第183話 美乃梨との会話
至極真っ当な話のような気もするし安易すぎるような気もするが、大人たちの結論はそういう事になった。
ただ、オヤジの家はオヤジ一人しか住んでいないので、爺ちゃんと婆ちゃんの家に居候する事になった。
まあ、こんなうら若き女子高校生が中年親父の一人暮らしの家に転がり込むよりは、爺ちゃんと婆ちゃんの家の方が見栄えも良いし安心も出来る。
これはもっともな結論だ。
「それにしても、わざわざ転校してまで修行するような事なんかぁ?」
美乃梨の話である程度は状況が理解できたが、僕にはそれだけが転校してきた理由には思えなかった。

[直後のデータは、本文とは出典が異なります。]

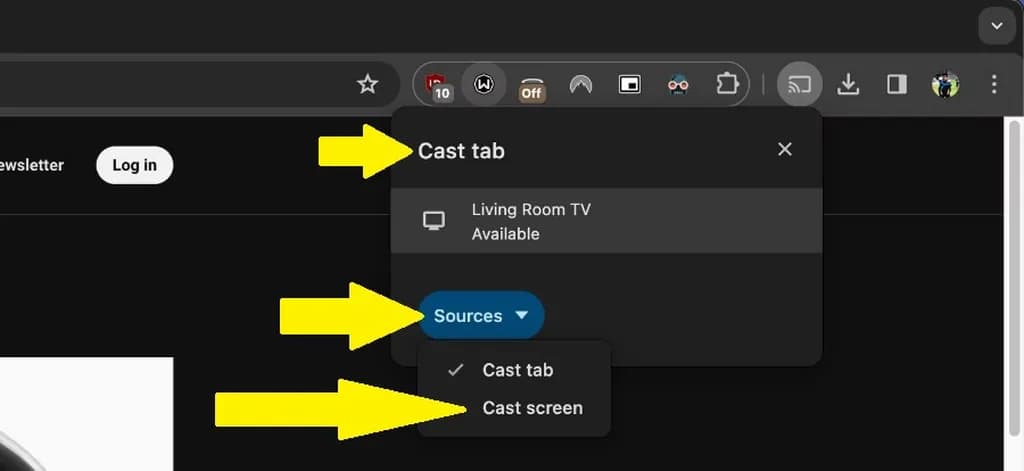Open the profile avatar menu
The width and height of the screenshot is (1024, 471).
tap(945, 84)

「さあ? でも本家のおじさんとかは『元々我が家系は巫女の家系でもあるからのぉ。なので美乃梨の様にお嬢の声を聞ける者が出て来てもあり得ない話ではないんじゃ』とか言ってたから……実は先祖代々伝わる、それなりの修行とかはあるのかも……」
「巫女の家系ねえ……そう言えばオヤジも去年そんな事を言っていたなぁ……」
僕は昨年の夏に田舎に帰った時に我が家系のルーツをオヤジから聞いた事を思い出した。しかし巫女の修行なんて普通は家でやらないだろう……行くなら神職の学校とか神社に行くべきじゃないのか? と僕は美乃梨の話を聞きながらそう思っていた。

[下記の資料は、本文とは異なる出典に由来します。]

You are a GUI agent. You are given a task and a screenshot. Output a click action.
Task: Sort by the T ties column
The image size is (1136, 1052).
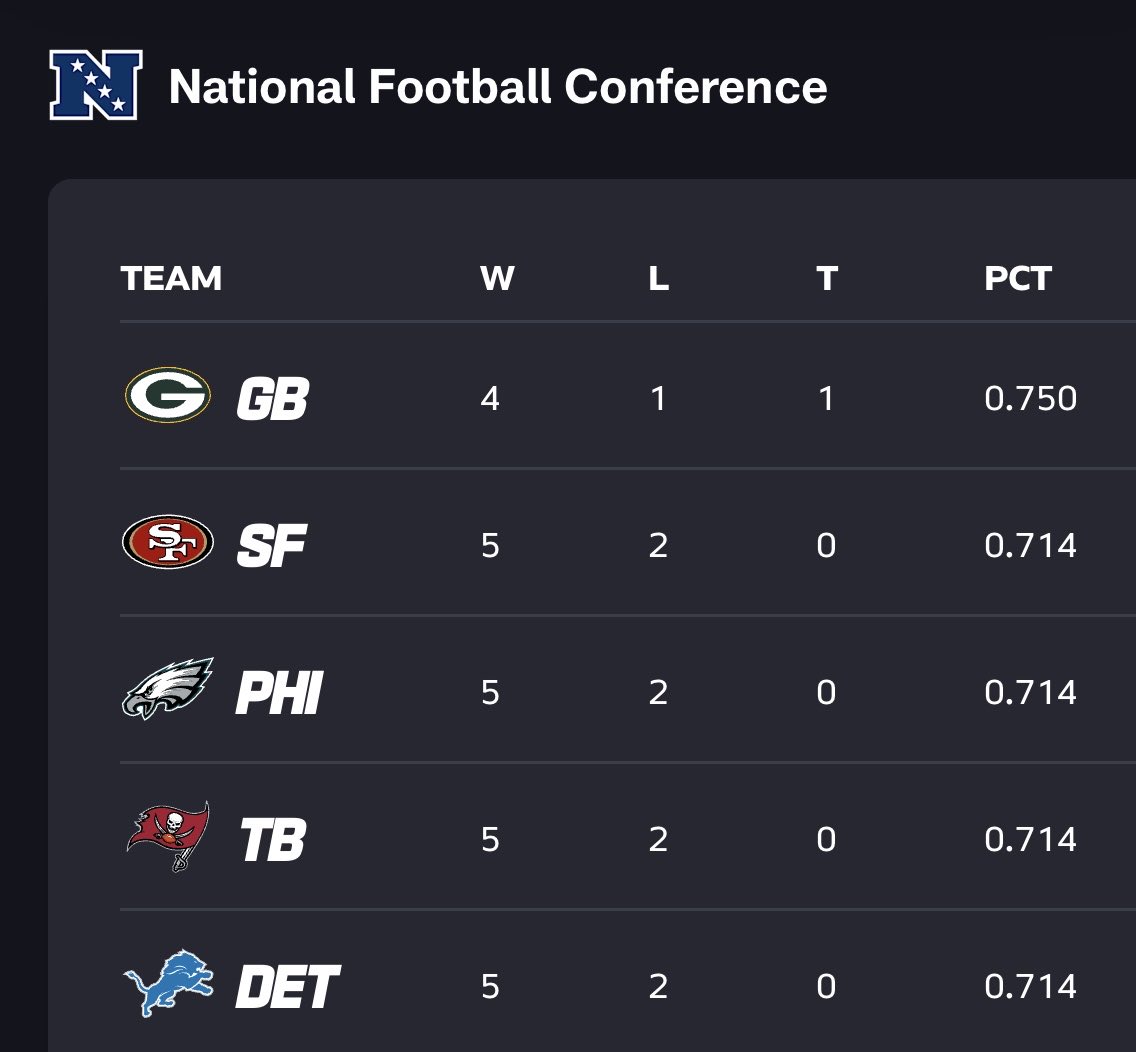827,278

「ま、どっちにしろ。私のお父さんやおじさん連中からしたら、お嬢と話ができる事自体が凄い事の様だからあっという間に話が進んだわ」
「なるほどね」
僕は美乃梨の話を聞いてそれなりに納得は出来たが、心のどこかでは「転校までさせるような、たいそうな事なんかぁ?」との思いを払拭できないでいた。

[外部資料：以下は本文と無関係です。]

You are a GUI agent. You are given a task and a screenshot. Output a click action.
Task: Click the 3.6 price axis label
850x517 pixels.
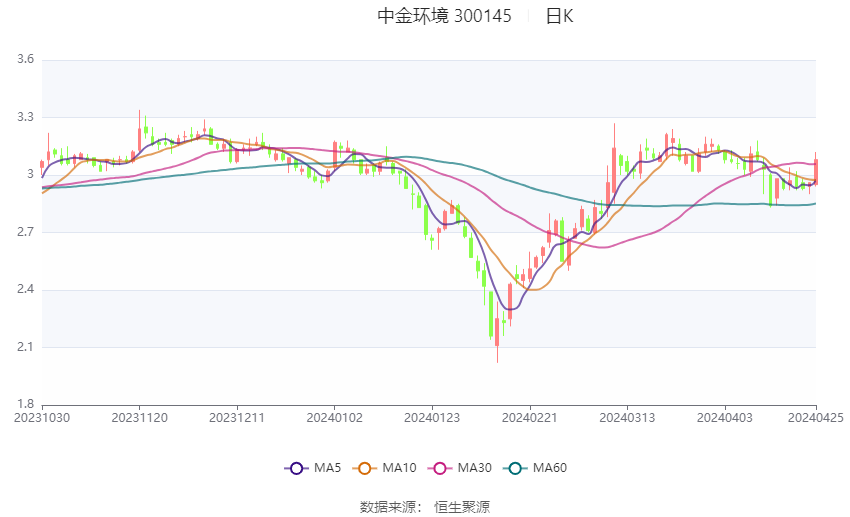click(25, 59)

ただ、無意識に魑魅魍魎の類を呼び寄せてしまう美乃梨を田舎に放置するよりは、オヤジや爺ちゃんの傍に置く方が安全だろうという判断は理解できた。
美乃梨自身はもう踏ん切りがついているのか
「でも私は亮ちゃんのお父さんの方が良かったのにな」
とあっけらかんと言った。
「なんで?」
「あの仏間でのお父さんは恰好良かったやん」
「そうかぁ?」
「うん。流石守人やって思ったわ」
「まぁ、軽く蹴散らしよったもんな」
その時僕は金縛り状態で全く動けない状態だった。
「うん。それに一緒に住んでいたらいつでも守人に話を聞けるでしょ?」
美乃梨は案外自分が置かれた状況を楽しんでいるようだ。悲壮感は全く感じられない。
「まぁ、そうやけど……」
「それは爺ちゃんでも一緒やろう?」
「うん。でも『こういう魑魅魍魎の類の処理は一平の叔父さんの方が慣れている』って言っていたわよ」
「そうかもしれんなぁ……」
僕もその話は聞いた事があった。
「ねぇねぇ、亮ちゃんはお父さんから色々教わっているんでしょ?」
と美乃梨は急に思い出したように聞いてきた。
「いや、それほどでもないでぇ……何かあった時だけ教えてくれるって感じかなぁ」
「ええ? そうなんや」
美乃梨は意外そうな表情を見せた。
「うん」
「なんか修行でもしているんかと思ったわ」
「全然、そんな事はないで。でもオヤジは若い頃修行しとったって言うとったなぁ」
「そうなん?」
「うん」
兎に角、全て納得した訳ではないが一応は美乃梨が転校してきた理由が分かった。
が、あとどうしても一つ、美乃梨に確認したい事があった。
「ところで、なんで前もって俺に教えてくれへんかったんや?」
「ああ、それね。亮ちゃんのお爺さんとお父さんの両方から『亮平には内緒にしとけ』って言われたから……」
「なんで?」
「亮ちゃんの驚く顔が見たかったらしい」
何となく予想はしていたが僕に連絡が来なかったのは、やはり年寄り二人のくだらん悪企みのおかげだった。
「見たいって、あの二人は学校におらんだろうが!! どうやって見るんやぁ?!」
「そんな事は知らんわ」
と美乃梨は声を立てて笑った。
そして
「おじさん達の目論見通りだったわね。ちゃんと伝えておかんと……でもまさか同じクラスになるとは思わんかったけど」
と愉快そうに言った。
「そんな事は言わんでええ」
と僕は言ったが、多分話が数倍に膨れ上がって伝わるんだろうなと覚悟はした。
うちの家系はこんな面白そうな話を黙って見過ごす家系ではない事は、うちの二人の年寄りを見ていれば容易に想像はついた。